Nebi (Sallallahu aleyhi
ve Sellem), Hendek savaşından dönünce silahlarını çıkarıp yıkandı. O esnada
Cebrail geldi. Başındaki tozları silkeleyerek:
"Silahlarını
bıraktın mı? Vallahi biz henüz bırakmış değiliz!" dedi. Resulullah
(Sallallahu aleyhi ve Sellem): "Nereye?" diye sorunca, Cebrail:
"Şu tarafa" diyerek Kurayza oğulları tarafına işaret etti. Bunun
üzerine Resulullah (Sallallahu aleyhi ve Sellem), Kurayza oğulları üzerine
yürüdü.
Kurayza oğulları
Resulullah'ın (Sallallahu aleyhi ve Sellem) vereceği hükme razı olup teslim
oldu. Resulullah da (Sallallahu aleyhi ve Sellem) hüküm verme işini Sa'd'a
devretti. Sa'd: "Savaşçılarının öldürülmesine, çoluk çocuklarının esir
alınmasına ve mallarının paylaştırılmasına hükmediyorum" dedi. Babamın
bildirdiğine göre Peygamber (Sallallahu aleyhi ve Sellem), Sa'd'ın verdiği bu
hükmü duyunca: "Onlar hakkında Allah'ın verdiği hükmü verdin"
buyurmuştur.
Hz. Aişe bildiriyor:
Sa'd, yarası kabuk bağladığı zaman: "Allahım! Sen de biliyorsun ki senin
yolunda en çok onlarla (Kureyş'le) savaşmayı istiyordum. Zira onlar Resulü'nü
(Sallallahu aleyhi ve Sellem) yalanlayıp, yurdundan çıkardılar. Allahım!

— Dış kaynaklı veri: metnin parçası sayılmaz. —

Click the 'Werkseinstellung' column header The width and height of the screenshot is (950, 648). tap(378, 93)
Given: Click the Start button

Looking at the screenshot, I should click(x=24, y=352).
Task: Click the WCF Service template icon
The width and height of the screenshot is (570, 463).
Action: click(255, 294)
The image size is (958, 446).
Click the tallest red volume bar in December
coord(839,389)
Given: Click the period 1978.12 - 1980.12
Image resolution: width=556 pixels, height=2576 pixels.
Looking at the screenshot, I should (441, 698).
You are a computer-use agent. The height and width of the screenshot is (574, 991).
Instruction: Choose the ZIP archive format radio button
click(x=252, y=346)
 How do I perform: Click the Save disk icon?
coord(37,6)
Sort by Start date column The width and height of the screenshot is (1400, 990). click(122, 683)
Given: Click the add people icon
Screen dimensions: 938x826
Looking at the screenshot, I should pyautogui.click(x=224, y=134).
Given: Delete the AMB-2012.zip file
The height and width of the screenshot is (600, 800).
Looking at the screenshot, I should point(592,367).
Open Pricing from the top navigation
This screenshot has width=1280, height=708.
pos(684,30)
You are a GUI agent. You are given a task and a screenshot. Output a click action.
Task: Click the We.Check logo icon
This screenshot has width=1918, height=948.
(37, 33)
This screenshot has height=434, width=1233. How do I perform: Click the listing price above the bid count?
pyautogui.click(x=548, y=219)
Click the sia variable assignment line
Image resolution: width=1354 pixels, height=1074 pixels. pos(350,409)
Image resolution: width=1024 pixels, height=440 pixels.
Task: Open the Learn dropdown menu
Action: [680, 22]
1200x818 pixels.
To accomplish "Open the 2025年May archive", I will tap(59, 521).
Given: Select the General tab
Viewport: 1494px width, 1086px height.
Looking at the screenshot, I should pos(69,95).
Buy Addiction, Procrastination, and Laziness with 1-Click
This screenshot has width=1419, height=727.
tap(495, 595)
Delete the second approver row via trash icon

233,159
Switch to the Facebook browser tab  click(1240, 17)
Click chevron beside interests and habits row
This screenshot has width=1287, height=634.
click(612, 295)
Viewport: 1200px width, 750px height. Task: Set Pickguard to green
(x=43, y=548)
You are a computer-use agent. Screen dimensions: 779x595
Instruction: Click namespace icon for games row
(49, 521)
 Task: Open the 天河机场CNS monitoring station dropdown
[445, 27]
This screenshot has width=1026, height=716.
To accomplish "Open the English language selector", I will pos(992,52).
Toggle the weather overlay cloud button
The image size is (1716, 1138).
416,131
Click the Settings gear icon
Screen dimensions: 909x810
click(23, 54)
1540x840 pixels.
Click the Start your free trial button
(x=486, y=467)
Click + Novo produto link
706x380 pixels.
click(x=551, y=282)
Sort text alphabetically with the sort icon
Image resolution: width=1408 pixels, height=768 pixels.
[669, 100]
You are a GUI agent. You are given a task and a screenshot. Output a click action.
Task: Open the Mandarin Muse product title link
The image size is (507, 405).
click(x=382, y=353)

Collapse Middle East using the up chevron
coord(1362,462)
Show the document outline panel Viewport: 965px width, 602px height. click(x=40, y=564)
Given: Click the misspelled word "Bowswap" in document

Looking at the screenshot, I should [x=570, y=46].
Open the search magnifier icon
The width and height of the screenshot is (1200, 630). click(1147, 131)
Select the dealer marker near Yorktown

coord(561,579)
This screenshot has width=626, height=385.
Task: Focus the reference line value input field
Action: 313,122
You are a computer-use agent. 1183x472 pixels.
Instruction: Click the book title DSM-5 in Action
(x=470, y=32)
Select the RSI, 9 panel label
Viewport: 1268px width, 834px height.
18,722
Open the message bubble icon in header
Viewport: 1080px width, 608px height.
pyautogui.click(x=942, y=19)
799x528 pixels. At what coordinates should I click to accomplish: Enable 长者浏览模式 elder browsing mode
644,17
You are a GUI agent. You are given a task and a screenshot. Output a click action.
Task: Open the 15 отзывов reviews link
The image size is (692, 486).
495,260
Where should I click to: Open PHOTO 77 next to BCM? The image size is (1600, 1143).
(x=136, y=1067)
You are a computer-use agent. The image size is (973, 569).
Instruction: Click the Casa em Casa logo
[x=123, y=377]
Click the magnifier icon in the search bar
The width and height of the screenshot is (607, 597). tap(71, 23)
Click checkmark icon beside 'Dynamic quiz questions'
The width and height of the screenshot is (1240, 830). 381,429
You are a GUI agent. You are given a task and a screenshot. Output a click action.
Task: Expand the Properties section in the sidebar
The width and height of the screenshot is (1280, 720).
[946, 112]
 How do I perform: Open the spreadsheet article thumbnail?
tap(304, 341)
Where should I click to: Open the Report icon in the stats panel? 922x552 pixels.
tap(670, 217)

Zannedersem onlarla aramızdaki savaşı bitirdin. Eğer Kureyşlilerle yine bir
savaşımız olacaksa onlara karşı savaşmam için beni yaşat. Yok eğer onlarla
savaşımızı bitirdiysen şu yaramı patlat ve ölümümü bundan kıl!" dedi.
Bu duasının ardından
aynı gece yarası patladı. Sa'd'ın kanı, Mescid'de diğer çadırda bulunan Gifar
oğullarına doğru sızınca ürktüler ve: "Ey çadır sahipleri! Sizden bize
doğru gelen bu şey de ne?" dediler. Baktıklarında Sa'd'ın yarasından
kanların aktığını gördüler. Sa'd da bundan dolayı öldü.
Buhari, Sahih'de
Zekeriyya bin Yahya kanalıyla Abdullah bin Nümeyr'den ve Müslim ise Ebu Kureyb
kanalıyla Abdullah'tan rivayet etmiştir.
Muhammed bin ishak bin
Yesar bunu Asım bin Ömer bin Katade'den rivayet ederken, Sa'd'ın duasında:
"Yok eğer onlarla savaşımızı bitirdiysen şahadetimi şu yaradan kıl ve
Kurayza oğullarından yana içimi rahatlatmadan canımı alma" dediğini
zikreder.
Cabir der ki: Hendek
savaşında Sa'd bin Muaz'ın, koluna isabet eden bir okla damarlarından biri
kesildi. Resulullah (Sallallahu aleyhi ve Sellem) yarasını ateşle dağlayınca
kolu şişti. Nebi (Sallallahu aleyhi ve Sellem) bırakınca kan tekrar akmaya
başladı. Bir daha dağlayınca kolu yine şişti. Sa'd bunu görünce:
"Allahım! Kurayza
oğullarına karşı beni sevindirmeden canımı alma!" diye dua etti. Bu duayı
edince kanı durdu. Kurayza oğulları teslim olup Sa'd bin Muaz'ın hükmüne razı
oluncaya kadar da tek damla kanı akmadı. Resulullah (Sallallahu aleyhi ve
Sellem), Sa'd'a hüküm vermesi için haber gönderince Sa'd, erkeklerinin
öldürülmesi, çocukları ile kadınlarının ise Müslümanların ihtiyaçları için sağ
bırakılmaları yönünde hüküm verdi. Bu hükmü üzerine Nebi (Sallallahu aleyhi ve
Sellem), Sa'd'a: "Onlar hakkında Yüce Allah'ın hükmüne uygun hüküm
verdin'' buyurdu. Kurayza oğulları dört yüz kişilerdi. Öldürülme işleri bitince
Sa'd'ın damarı tekrar patladı ve bundan dolayı da öldü. --- Tirmizi, siyer
(1582) ve Ahmed, Müsned (3/350).
ibn Ömer der ki:
Resulullah (Sallallahu aleyhi ve Sellem), Sa'd bin Muaz için: "Ölümüne
Arş'ın sarsıldığı ve cenazesine yetmiş bin meleğin katıldığı bu adam kabrinde
bir defa sıkıldı, ardından yeri genişletildi'' buyurdu.
Hasan der ki:
"Rahman'ın Arş'ı onun (Sa'd bin Muaz'ın) ruhunun gelişinin sevinciyle
sarsıldı.''
Cabir bin Abdillah der
ki: Cebrail, Resulullah'a (Sallallahu aleyhi ve Sellem) geldi ve: "Ölümüne
semanın kapılarının açıldığı bu salih adam kim?'' diye sordu. Resulullah
(Sallallahu aleyhi ve Sellem) çıkıp baktığında Sa'd bin Muaz'ın öldüğünü gördü.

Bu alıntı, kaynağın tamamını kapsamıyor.